**WHAT YOU HAVE TO DO:**
Please print exactly the line containing "Task: Go back one year with < button" and every line after it to the end of the records below, and nothing more.

****************************************

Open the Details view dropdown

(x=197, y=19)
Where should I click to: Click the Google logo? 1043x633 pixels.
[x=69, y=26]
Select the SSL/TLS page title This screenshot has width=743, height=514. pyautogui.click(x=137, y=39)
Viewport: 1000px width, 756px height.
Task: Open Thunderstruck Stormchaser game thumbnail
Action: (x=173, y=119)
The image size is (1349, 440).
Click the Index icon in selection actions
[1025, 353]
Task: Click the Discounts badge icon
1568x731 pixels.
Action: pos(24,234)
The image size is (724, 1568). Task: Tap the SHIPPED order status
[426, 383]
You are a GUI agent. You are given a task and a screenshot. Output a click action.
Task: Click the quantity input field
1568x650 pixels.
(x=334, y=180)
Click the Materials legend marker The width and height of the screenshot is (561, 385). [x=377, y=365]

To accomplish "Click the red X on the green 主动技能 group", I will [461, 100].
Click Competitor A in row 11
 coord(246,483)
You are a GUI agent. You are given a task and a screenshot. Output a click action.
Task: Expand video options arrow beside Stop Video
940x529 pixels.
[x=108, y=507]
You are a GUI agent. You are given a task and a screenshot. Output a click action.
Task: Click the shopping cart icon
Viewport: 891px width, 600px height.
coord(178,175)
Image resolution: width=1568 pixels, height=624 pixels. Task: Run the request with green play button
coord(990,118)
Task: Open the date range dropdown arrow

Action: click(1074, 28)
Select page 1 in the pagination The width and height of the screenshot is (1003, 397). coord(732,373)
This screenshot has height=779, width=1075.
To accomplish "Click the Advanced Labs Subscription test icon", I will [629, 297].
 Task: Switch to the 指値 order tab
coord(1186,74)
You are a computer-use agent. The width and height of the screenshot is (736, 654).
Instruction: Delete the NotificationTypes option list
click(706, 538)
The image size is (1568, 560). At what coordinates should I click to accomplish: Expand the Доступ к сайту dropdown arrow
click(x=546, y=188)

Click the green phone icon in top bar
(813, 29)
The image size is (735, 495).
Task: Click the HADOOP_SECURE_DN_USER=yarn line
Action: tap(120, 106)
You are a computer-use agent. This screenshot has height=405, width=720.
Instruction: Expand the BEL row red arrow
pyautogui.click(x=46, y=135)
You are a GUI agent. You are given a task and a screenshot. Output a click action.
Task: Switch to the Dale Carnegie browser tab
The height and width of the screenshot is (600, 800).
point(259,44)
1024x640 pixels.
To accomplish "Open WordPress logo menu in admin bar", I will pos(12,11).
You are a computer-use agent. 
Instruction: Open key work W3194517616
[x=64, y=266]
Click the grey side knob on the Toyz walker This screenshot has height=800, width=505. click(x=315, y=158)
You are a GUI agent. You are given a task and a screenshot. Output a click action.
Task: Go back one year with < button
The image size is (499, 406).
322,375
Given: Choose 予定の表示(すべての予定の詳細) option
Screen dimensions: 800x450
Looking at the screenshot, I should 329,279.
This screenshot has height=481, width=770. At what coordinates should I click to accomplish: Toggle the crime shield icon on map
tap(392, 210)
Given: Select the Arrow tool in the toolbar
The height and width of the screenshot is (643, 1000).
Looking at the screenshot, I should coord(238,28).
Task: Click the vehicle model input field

****************************************

**RESULT OF THIS EXERCISE:**
Task: Go back one year with < button
The image size is (499, 406).
322,375
Given: Choose 予定の表示(すべての予定の詳細) option
Screen dimensions: 800x450
Looking at the screenshot, I should 329,279.
This screenshot has height=481, width=770. At what coordinates should I click to accomplish: Toggle the crime shield icon on map
tap(392, 210)
Given: Select the Arrow tool in the toolbar
The height and width of the screenshot is (643, 1000).
Looking at the screenshot, I should coord(238,28).
Task: Click the vehicle model input field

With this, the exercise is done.